Once a Pommie Swagman
Page 2
Japs, dagos, chinks, wogs and squareheads — all were abused and insulted with equal vigour by Mr Archer. As for Poms, well, the evidence of their dithering military incompetence and treachery was damning. The sudden arrival of thousands of the lily-white whinging bastards shortly after the war merely compounded it. Quite apart from being weak-chinned and pathetic, Poms didn’t like the heat, didn’t like the flies, didn’t like hard work and didn’t like washing. They came out for a tenner, thought the world owed them a living and then half of them went crawling back after a year because they couldn’t cope! In short, according to Mr Archer, the English were self-opinionated, arrogant, class conscious, dirty, lazy, gutless snobs. And as for Winston Churchill! “Don’t get me bloody well started on that bastard!”
My sister had passed through his class several years before, but because she was a female and he, at heart, was a gentleman, she was spared the full weight of his opinions. Those he saved for me, knowing I was progressing inexorably up through the school and would eventually end up under his control. “Ah!” he bellowed the first day I walked into his class, having been in Australia by then for eight years, most of them at his school. “The little Pom! Right, you sit here in front of me, where I can keep an eye on you. Don’t trust you lot, never have!”
Fortunately for me, Mr Archer had an interest to which he was fanatically addicted. In the centre of the playground was a hard, rough, extremely dangerous concrete cricket pitch, and on his instructions every boy in the school had to meet him there after school, on or near the day of their ninth birthday. Standing at one end, a box of old cricket balls at his feet, Mr Archer would direct the boy to stand at the other end, no bat, no pads, nothing. The boy was also left under no illusion as to what would happen if he dared back away or put so much as a toe outside the crease.

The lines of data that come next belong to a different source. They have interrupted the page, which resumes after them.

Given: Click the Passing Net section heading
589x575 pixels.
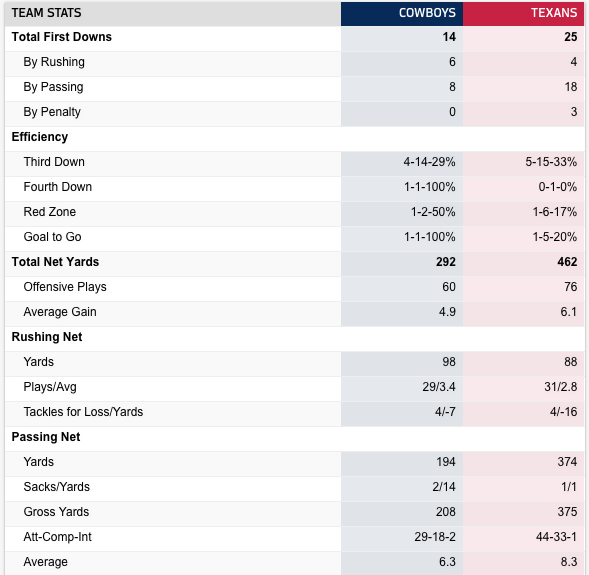Looking at the screenshot, I should pyautogui.click(x=46, y=437).
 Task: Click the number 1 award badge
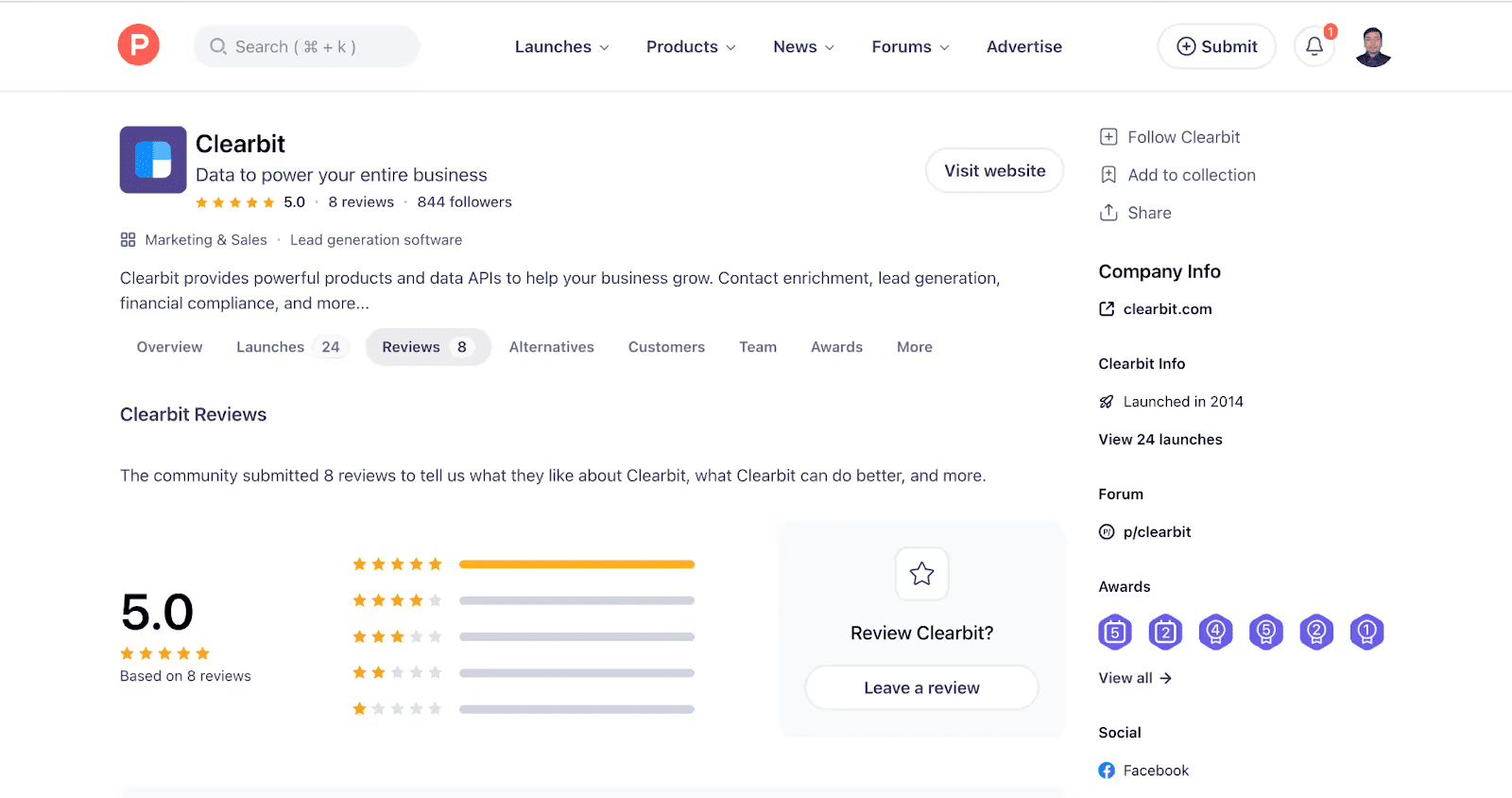click(x=1366, y=632)
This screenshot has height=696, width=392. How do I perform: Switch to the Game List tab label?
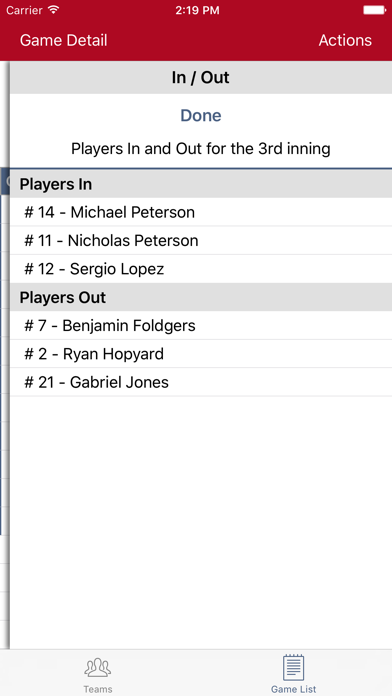click(293, 689)
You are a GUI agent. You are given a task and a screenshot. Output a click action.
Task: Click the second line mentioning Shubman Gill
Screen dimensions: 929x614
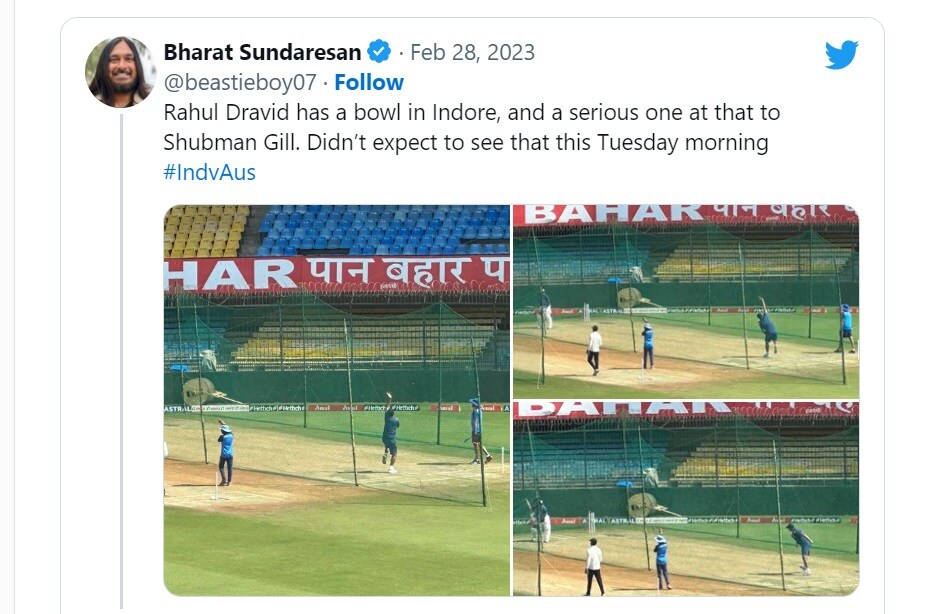(465, 142)
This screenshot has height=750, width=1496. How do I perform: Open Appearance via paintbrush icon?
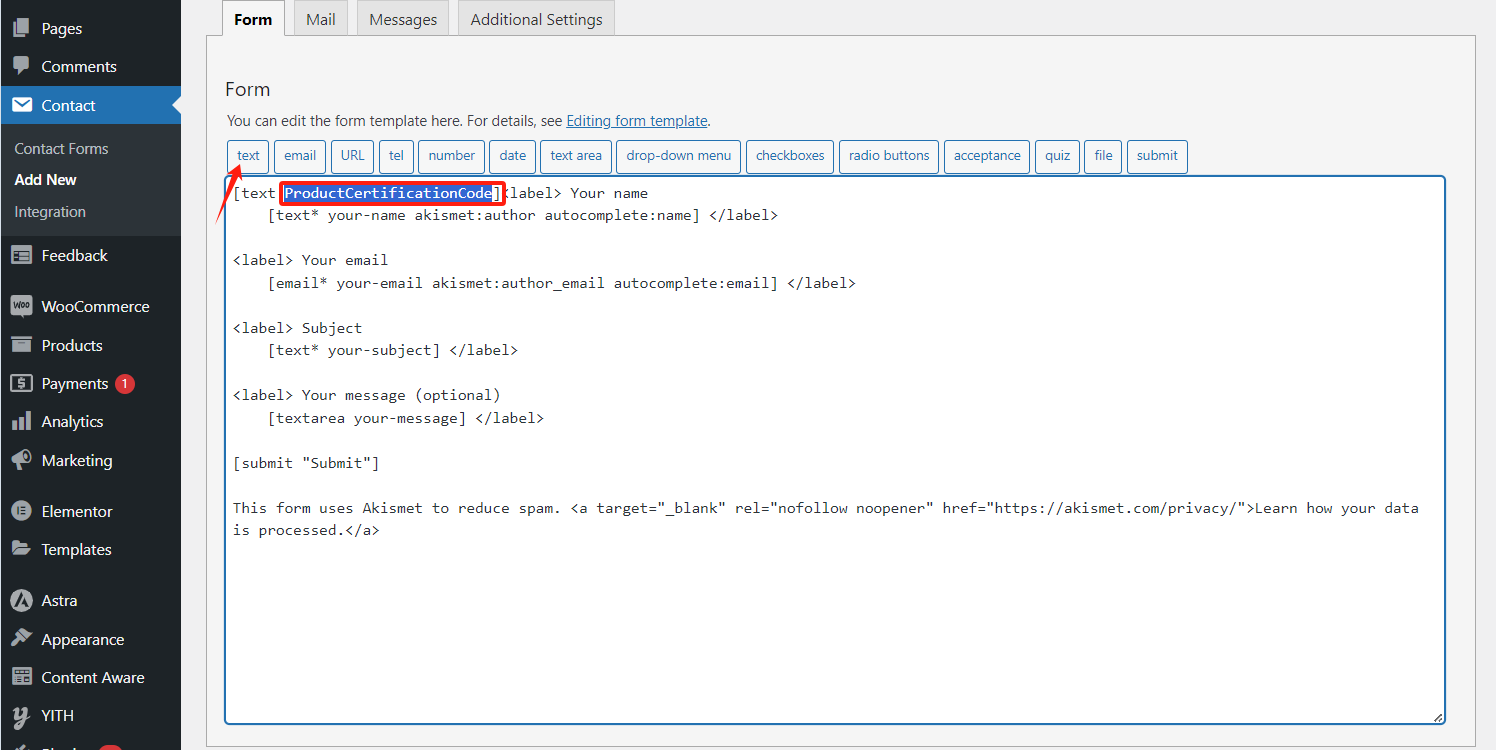[x=21, y=639]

We stood there, alone, rooted to the spot, desperately trying not to wet ourselves. “Do you like cricket, boy!” He’d glare down the pitch once you were in position. When you whispered timidly that you loved the game, he would snort contemptuously, snarl: “Well let’s see if you’re any good at it!” and proceed to hurl ball after ball at you, most of them aimed directly at your head. “Don’t duck, boy! Don’t duck! Catch the confounded thing. Catch it!” By some miraculous fluke I passed this initiation with flying colours, catching the first three balls he threw at me, one of them one-handed. That was it; I was in the junior eleven. As far as Mr Archer was concerned, if a boy could catch a cricket ball he could do no wrong, even a Pommie boy, although he was at pains to point out that the only things Poms usually caught with any regularity were colds and buses.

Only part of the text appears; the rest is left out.